-------- EXERCISE INPUTS --------

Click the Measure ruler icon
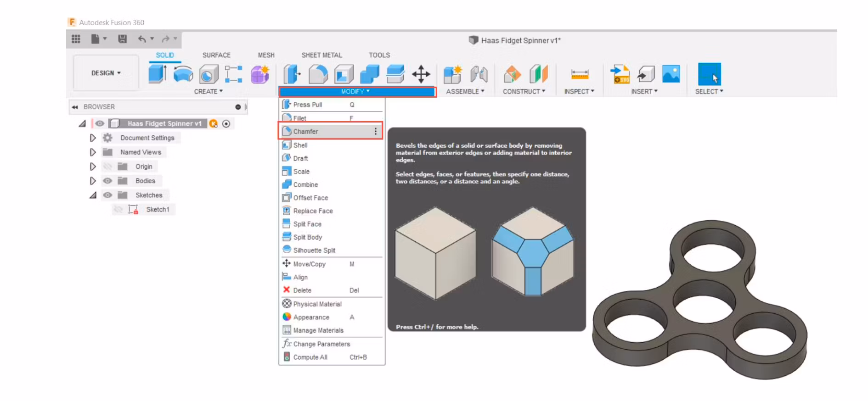 tap(579, 74)
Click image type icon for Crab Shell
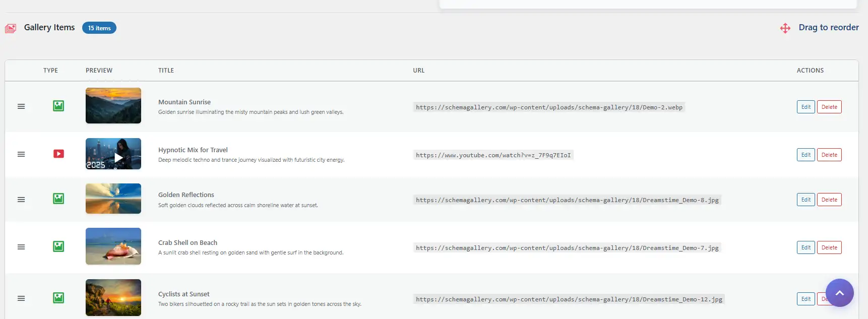 coord(58,246)

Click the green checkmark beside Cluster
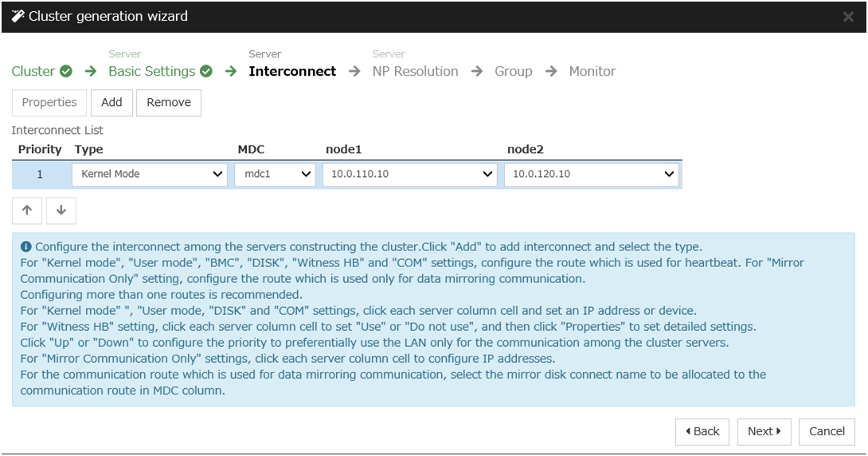pos(66,72)
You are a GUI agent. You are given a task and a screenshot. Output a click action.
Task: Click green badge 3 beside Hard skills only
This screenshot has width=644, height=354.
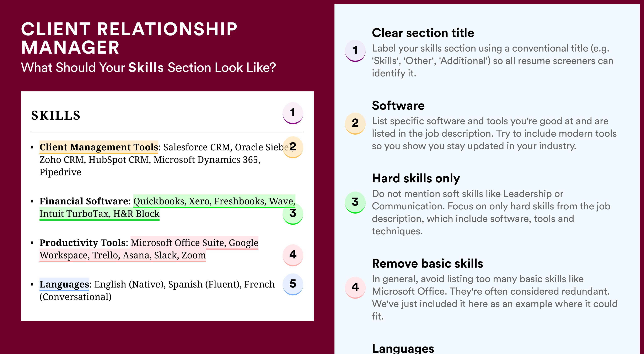pyautogui.click(x=355, y=202)
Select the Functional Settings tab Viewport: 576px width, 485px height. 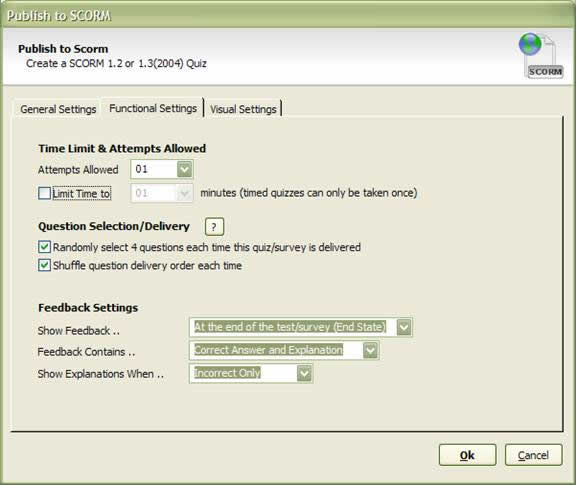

--------

WHAT YOU SHOULD DO:
Write out exactly the lines from the line that contains "Click the green checkmark beside Cluster" to the last line of the material above, both included; pictures do not belong in the copy.

RESPONSE TO THIS TASK:
Click the green checkmark beside Cluster
pos(66,72)
You are a GUI agent. You are given a task and a screenshot. Output a click action.
Task: Click green badge 3 beside Hard skills only
This screenshot has width=644, height=354.
pyautogui.click(x=355, y=202)
Select the Functional Settings tab Viewport: 576px width, 485px height. 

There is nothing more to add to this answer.